Whenever a VA facility is unable to provide timely medical care to veterans, it must be VA’s responsibility to find, arrange and coordinate care through non-VA providers; however that takes more than just giving a veteran a voucher or a card. To ensure the best health outcomes for veterans, VA must continue to be responsible for coordinating their care amongst various VA and non-VA providers and for maintaining a single, unified electronic health record. No purchased care program can fix VA’s access problems without sufficient and dedicated funding, separate from the funding required to operate VA’s hospitals and clinics.

VA already has the authority to purchase non-VA care for veterans from community providers and is currently calling all veterans on waiting lists to arrange for them to be seen immediately either within the VA system or by a private provider. Acting Secretary of Veterans Affairs Sloan Gibson said yesterday that “VA’s first priority is to get all veterans off waiting lists and into clinics while we address the underlying issues that have been impeding veterans’ access to healthcare.” We support this initiative and urge VA to request, and Congress to immediately appropriate, any additional funding needed this year.

Ultimately, this crisis of access cannot be addressed without ensuring that VA has all the resources it needs to properly fulfill its mission. DAV and our Independent Budget partners have repeatedly told successive Administrations and Congresses that the VA health care system has been underfunded by at least $15 billion over the past decade. With those missing resources, VA could have expanded its clinics and hospitals and hired more doctors and nurses to meet the growing demand for VA health care by veterans. While VA certainly must strengthen its management, hold people accountable and increase transparency, it is the growing resource gap that is most responsible for the access problems today.

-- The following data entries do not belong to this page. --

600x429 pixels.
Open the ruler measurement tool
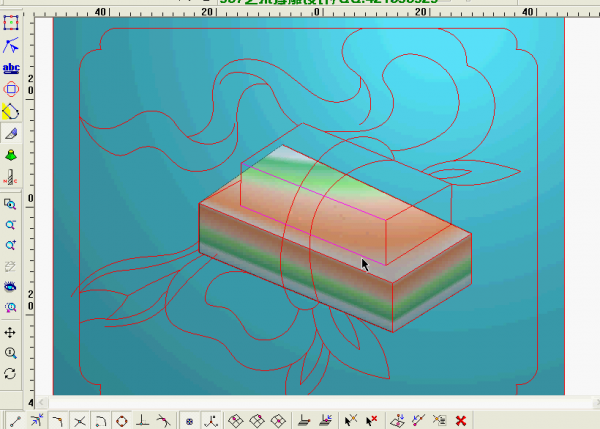click(x=11, y=178)
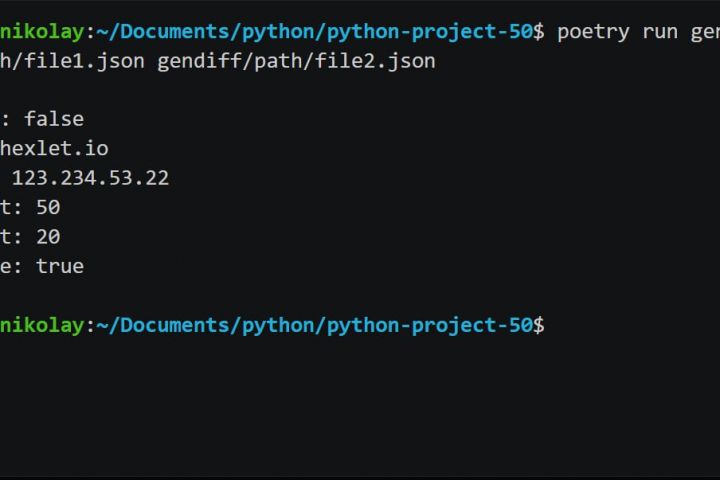Click the IP address 123.234.53.22
The image size is (720, 480).
[x=90, y=178]
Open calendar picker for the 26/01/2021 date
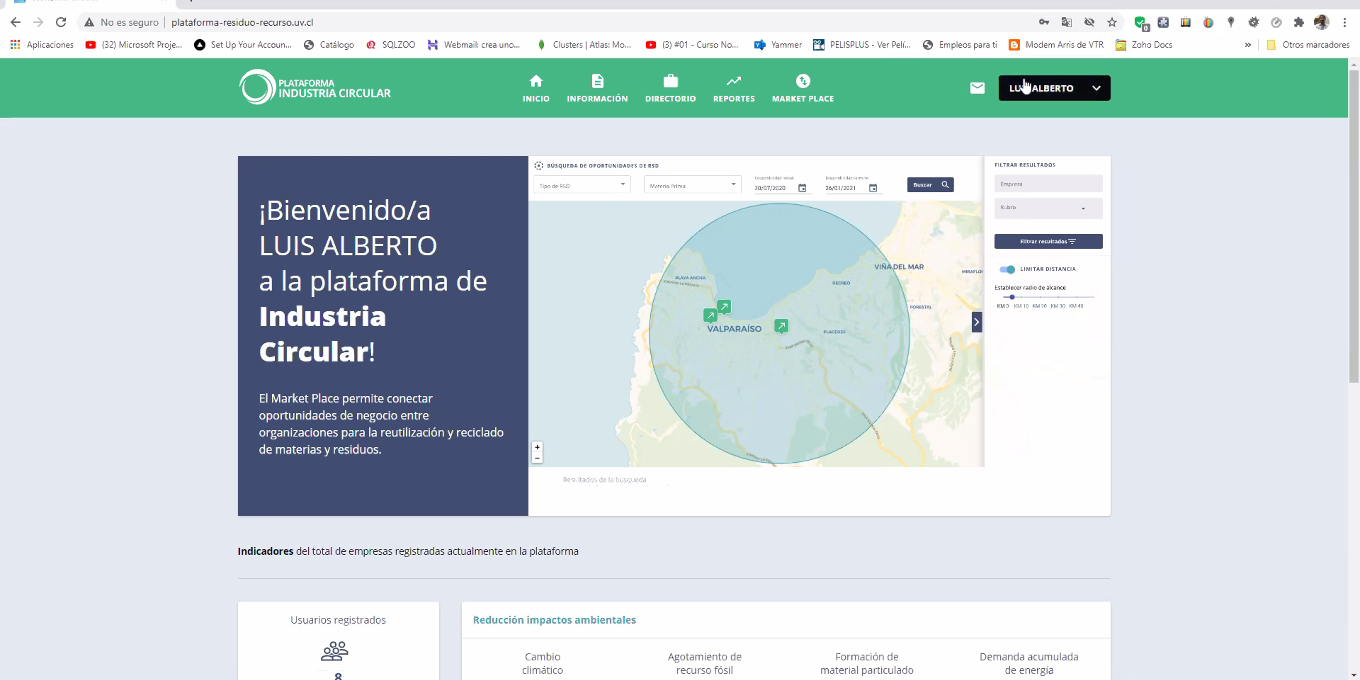The height and width of the screenshot is (680, 1360). click(873, 188)
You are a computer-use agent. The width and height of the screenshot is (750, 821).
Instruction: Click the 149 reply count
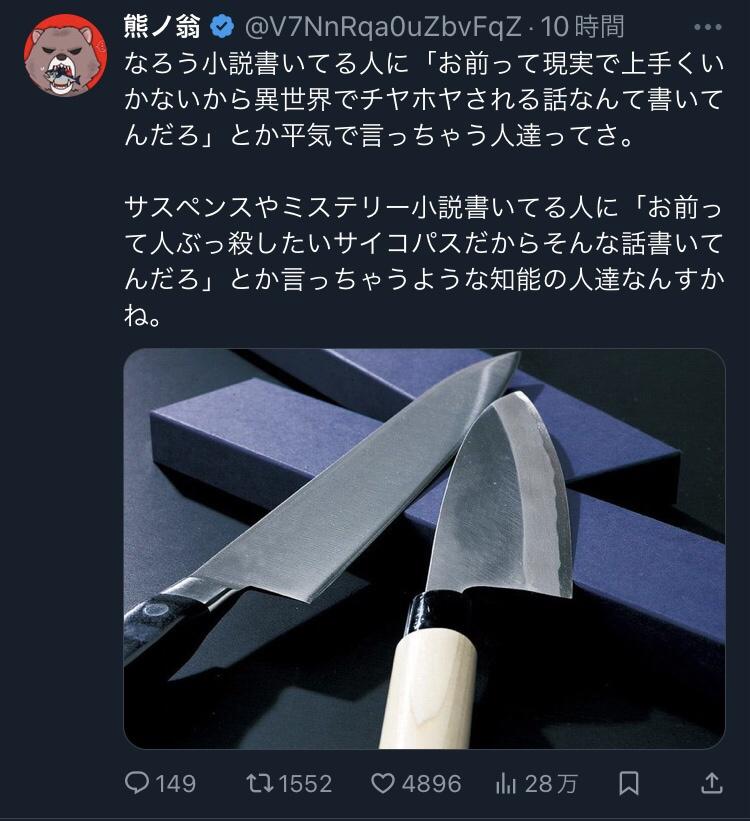(175, 784)
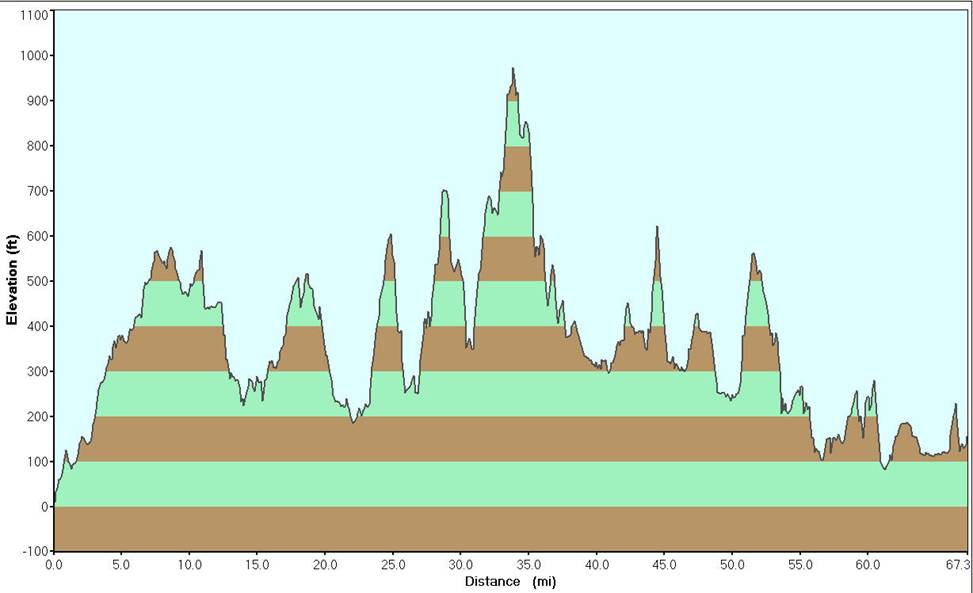Click the 20.0 distance tick label
Screen dimensions: 973x593
pyautogui.click(x=325, y=565)
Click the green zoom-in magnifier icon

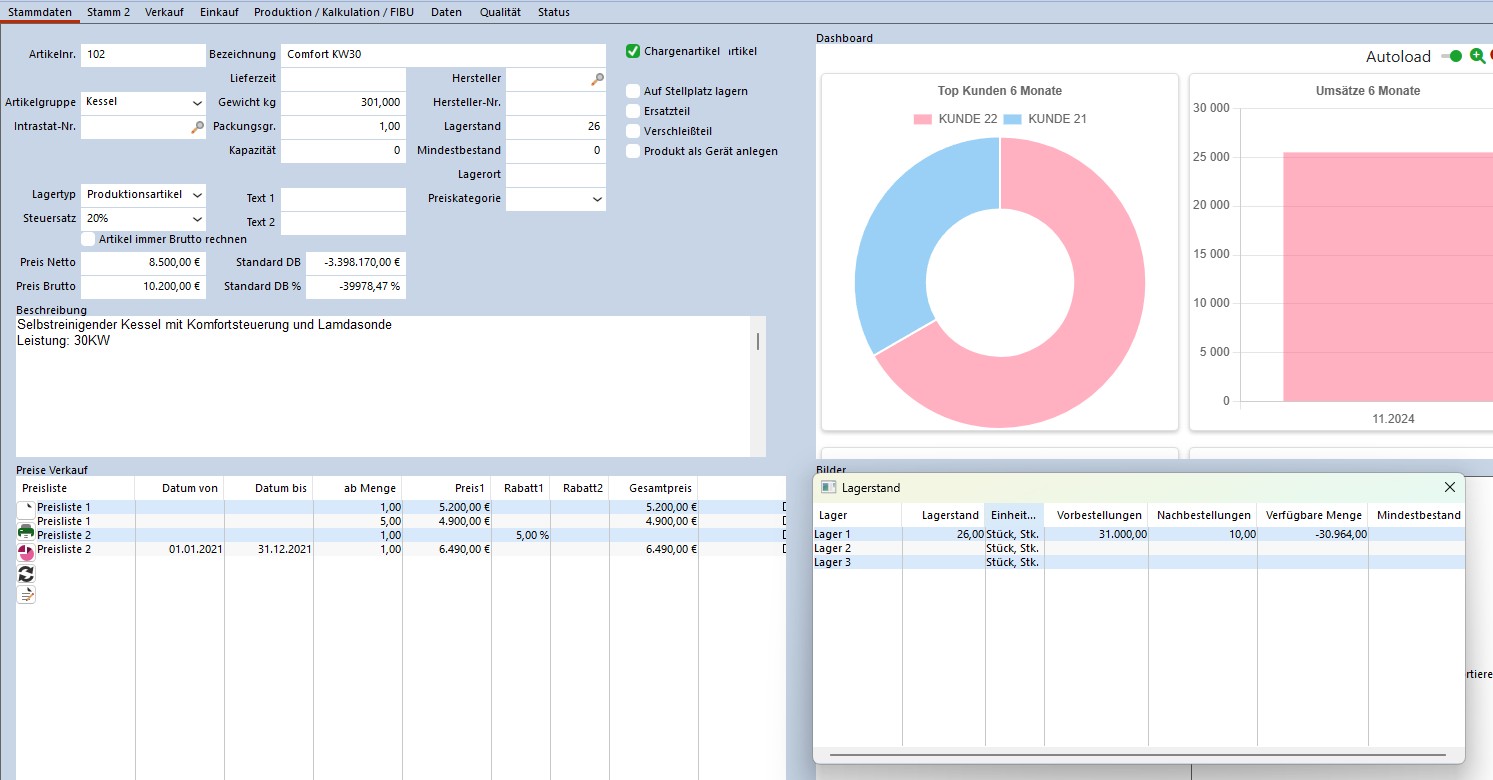1476,57
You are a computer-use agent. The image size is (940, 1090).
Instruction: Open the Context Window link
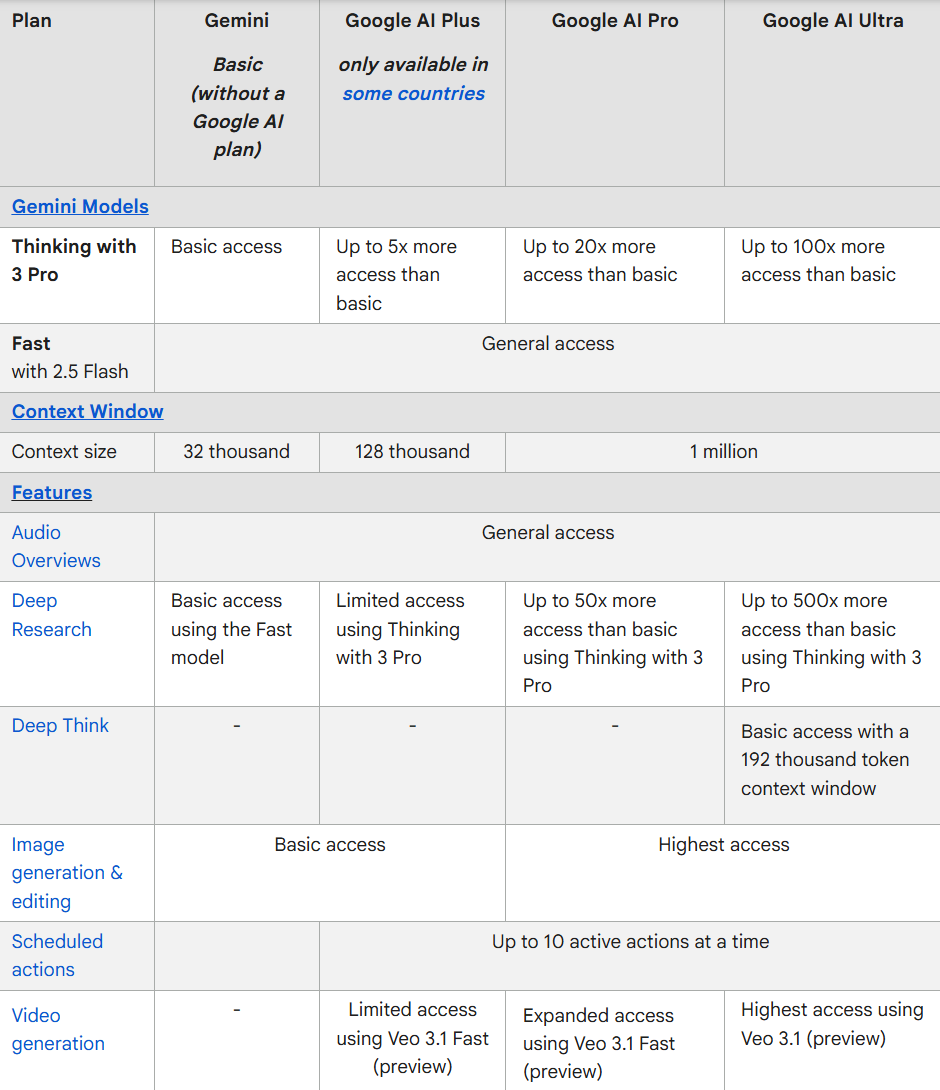coord(87,411)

The quality of VA health care is not in question; in terms of patient safety, prevention, and patient satisfaction, VA hospitals rank equal to or better than private hospitals. The VA health system offers unparalleled medical and scientific knowledge of the injuries and illnesses afflicting veterans—from spinal cord injury to PTSD to rare cancers linked to Agent Orange exposure. Unless we maintain a robust and fully-funded VA, even more veterans will find themselves unable to access quality care and treatment they need and have earned, especially those who require specialized services not unavailable in the private sector.